Data shown:
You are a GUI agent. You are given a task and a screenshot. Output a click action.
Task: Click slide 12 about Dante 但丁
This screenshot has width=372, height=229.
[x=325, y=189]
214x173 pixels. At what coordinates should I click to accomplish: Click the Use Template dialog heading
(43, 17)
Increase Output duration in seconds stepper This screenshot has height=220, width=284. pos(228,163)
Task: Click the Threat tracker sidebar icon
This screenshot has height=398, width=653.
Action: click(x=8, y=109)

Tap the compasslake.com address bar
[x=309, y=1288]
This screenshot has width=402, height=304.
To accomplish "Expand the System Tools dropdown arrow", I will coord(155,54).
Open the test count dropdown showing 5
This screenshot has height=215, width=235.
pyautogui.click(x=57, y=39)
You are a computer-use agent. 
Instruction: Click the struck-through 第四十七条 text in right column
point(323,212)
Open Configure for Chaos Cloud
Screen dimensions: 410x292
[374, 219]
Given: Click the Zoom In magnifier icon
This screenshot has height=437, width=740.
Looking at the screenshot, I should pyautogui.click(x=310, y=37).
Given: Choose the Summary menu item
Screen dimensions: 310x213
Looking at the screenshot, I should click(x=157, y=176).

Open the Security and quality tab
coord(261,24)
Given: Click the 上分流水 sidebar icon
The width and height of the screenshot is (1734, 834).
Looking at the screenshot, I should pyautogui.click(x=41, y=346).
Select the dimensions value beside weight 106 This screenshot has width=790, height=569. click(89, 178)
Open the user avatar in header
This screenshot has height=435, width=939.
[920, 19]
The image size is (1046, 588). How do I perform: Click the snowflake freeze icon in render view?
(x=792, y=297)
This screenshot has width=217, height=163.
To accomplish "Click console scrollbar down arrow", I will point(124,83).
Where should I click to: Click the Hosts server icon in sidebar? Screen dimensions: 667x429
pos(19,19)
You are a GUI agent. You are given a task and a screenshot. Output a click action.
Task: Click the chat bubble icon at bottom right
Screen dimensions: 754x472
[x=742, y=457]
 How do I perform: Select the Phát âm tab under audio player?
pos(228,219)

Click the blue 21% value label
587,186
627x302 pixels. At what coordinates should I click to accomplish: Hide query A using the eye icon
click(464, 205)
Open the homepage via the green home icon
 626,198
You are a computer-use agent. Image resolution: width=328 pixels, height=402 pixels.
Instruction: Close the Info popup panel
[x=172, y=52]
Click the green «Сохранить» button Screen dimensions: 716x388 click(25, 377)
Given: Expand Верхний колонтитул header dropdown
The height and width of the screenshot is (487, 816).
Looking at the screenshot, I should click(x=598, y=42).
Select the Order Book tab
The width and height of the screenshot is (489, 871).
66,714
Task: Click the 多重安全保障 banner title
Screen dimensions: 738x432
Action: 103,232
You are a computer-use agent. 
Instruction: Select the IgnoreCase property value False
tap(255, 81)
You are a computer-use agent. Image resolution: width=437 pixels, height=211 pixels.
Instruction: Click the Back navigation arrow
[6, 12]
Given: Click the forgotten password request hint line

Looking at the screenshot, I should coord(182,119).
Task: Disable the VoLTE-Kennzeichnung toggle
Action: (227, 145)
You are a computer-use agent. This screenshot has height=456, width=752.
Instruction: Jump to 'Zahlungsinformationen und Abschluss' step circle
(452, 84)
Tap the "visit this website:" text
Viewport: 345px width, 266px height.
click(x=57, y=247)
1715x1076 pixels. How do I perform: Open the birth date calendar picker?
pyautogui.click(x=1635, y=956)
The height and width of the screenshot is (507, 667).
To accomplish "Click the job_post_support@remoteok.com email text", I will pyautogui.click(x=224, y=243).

Task details: Beginning at the line with "Tap the compasslake.com address bar" and stopping after the line with "Given: Click the Zoom In magnifier icon", please write out every line of the data above exactly and nothing else.

Response box:
Tap the compasslake.com address bar
[x=309, y=1288]
This screenshot has width=402, height=304.
To accomplish "Expand the System Tools dropdown arrow", I will coord(155,54).
Open the test count dropdown showing 5
This screenshot has height=215, width=235.
pyautogui.click(x=57, y=39)
You are a computer-use agent. 
Instruction: Click the struck-through 第四十七条 text in right column
point(323,212)
Open Configure for Chaos Cloud
Screen dimensions: 410x292
[374, 219]
Given: Click the Zoom In magnifier icon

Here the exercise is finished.